This means that acceptors, after receiving values from different proposers, may decide on conflicting values. When the coordinator detects a conflict (value collision), it has to reinitiate a Propose phase to let acceptors converge to a single value.

One of the disadvantages of Fast Paxos is the increased number of round-trips and request latency on collisions if the request rate is high. [JUNQUEIRA07] shows that, due to the increased number of replicas and, subsequently, messages exchanged between the participants, despite a reduced number of steps, Fast Paxos can have higher latencies than its classic counterpart.

Egalitarian Paxos

Using a distinguished proposer as a leader makes a system prone to failures: as soon as the leader fails, the system has to elect a new one before it can proceed with further steps. Another problem is that having a leader can put a disproportionate load on it, impairing system performance.

Note

One of the ways to avoid putting an entire system load on the leader is partitioning. Many systems split the range of possible values into smaller segments and allow a part of the system to be responsible for a specific range without having to worry about the other parts. This helps with availability (by isolating failures to a single partition and preventing propagation to other parts of the system), performance (since segments serving different values are nonoverlapping), and scalability (since we can scale the system by increasing the number of partitions). It is important to keep in mind that performing an operation against multiple partitions will require an atomic commitment.

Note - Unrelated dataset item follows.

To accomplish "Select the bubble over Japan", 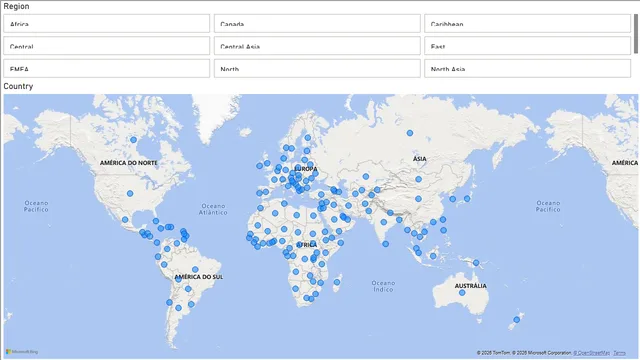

Instead of using a leader and proposal numbers for sequencing commands, we can use a leader responsible for the commit of the specific command, and establish the order by looking up and setting dependencies. This approach is commonly called Egalitarian Paxos, or EPaxos [MORARU11]. The idea of allowing nonconflicting writes to be committed to the replicated state machine independently was first introduced in [LAMPORT05] and called Generalized Paxos. EPaxos is a first implementation of Generalized Paxos.

EPaxos attempts to offer benefits of both the classic Paxos algorithm and Multi-Paxos. Classic Paxos offers high availability, since a leader is established during each round, but has a higher message complexity. Multi-Paxos offers high throughput and requires fewer messages, but a leader may become a bottleneck.

EPaxos starts with a Pre-Accept phase, during which a process becomes a leader for the specific proposal. Every proposal has to include:

Dependencies: All commands that potentially interfere with a current proposal, but are not necessarily already committed.
A sequence number: This breaks cycles between the dependencies. Set it with a value larger than any sequence number of the known dependencies.

After collecting this information, it forwards a Pre-Accept message to a fast quorum of replicas. A fast quorum is ⌈3f/4⌉ replicas, where f is the number of tolerated failures.

Replicas check their local command logs, update the proposal dependencies based on their view of potentially conflicting proposals, and send this information back to the leader. If the leader receives responses from a fast quorum of replicas, and their dependency lists are in agreement with each other and the leader itself, it can commit the command.

If the leader does not receive enough responses or if the command lists received from the replicas differ and contain interfering commands, it updates its proposal with a new dependency list and a sequence number. The new dependency list is based on previous replica responses and combines all collected dependencies. The new sequence number has to be larger than the highest sequence number seen by the replicas. After that, the leader sends the new, updated command to ⌊f/2⌋ + 1 replicas. After this is done, the leader can finally commit the proposal.

Effectively, we have two possible scenarios:

Fast path: When dependencies match and the leader can safely proceed with the commit phase with only a fast quorum of replicas.
Slow path: When there’s a disagreement between the replicas, and their command lists have to be updated before the leader can proceed with a commit.

Figure 14-8 shows these scenarios—P₁ initiating a fast path run, and P₅ initiating a slow path run:

P₁ starts with proposal number 1 and no dependencies, and sends a PreAccept(1, ∅) message. Since the command logs of P₂ and P₃ are empty, P₁ can proceed with a commit.
P₅ creates a proposal with sequence number 2. Since its command log is empty by that point, it also declares no dependencies and sends a PreAccept(2, ∅) message. P₄ is not aware of the committed proposal 1, but P₃ notifies P₅ about the conflict and sends its command log: {1}.
P₅ updates its local dependency list and sends a message to make sure replicas have the same dependencies: Accept(2,{1}). As soon as the replicas respond, it can commit the value.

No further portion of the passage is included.